Exercise aim: Please give the lines of the entries below as a JSON list of strings, one string per line, leaving out blank lines and the pictures.

Exercise input:
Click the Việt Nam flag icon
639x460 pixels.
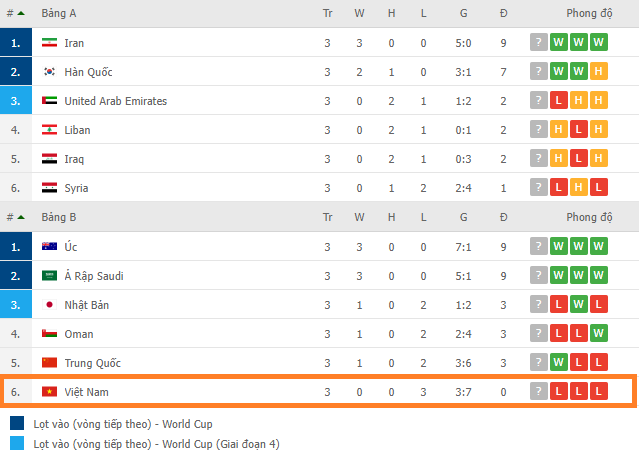click(49, 392)
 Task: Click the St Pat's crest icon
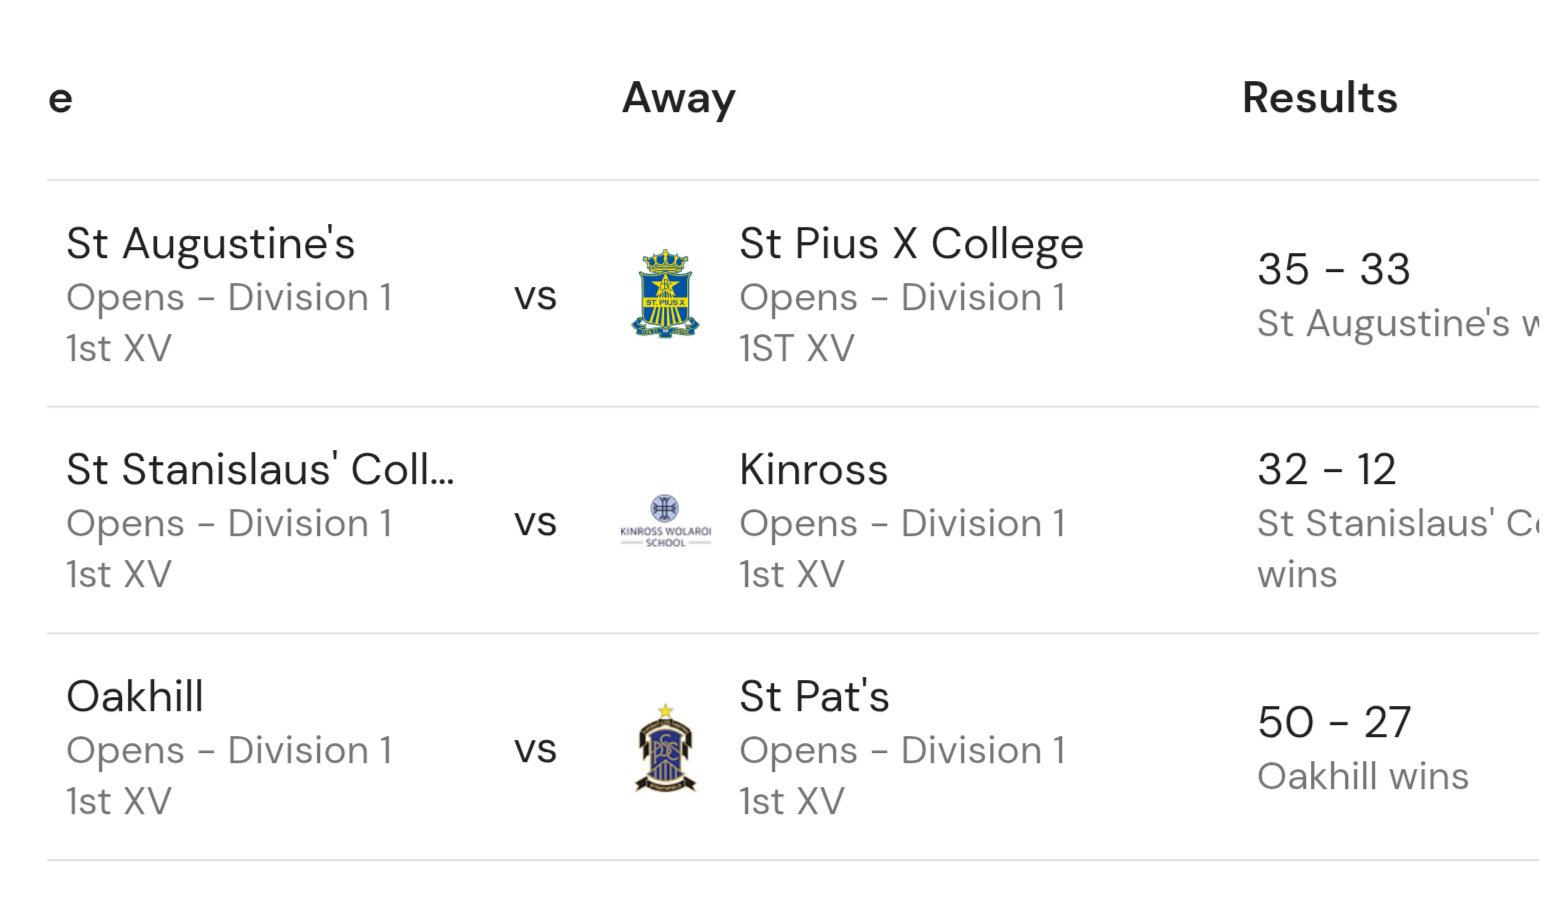pos(665,748)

Solution for this exercise:
[
  "Click the Việt Nam flag icon",
  "639x460 pixels.",
  "click(49, 392)",
  " Task: Click the St Pat's crest icon",
  "pos(665,748)"
]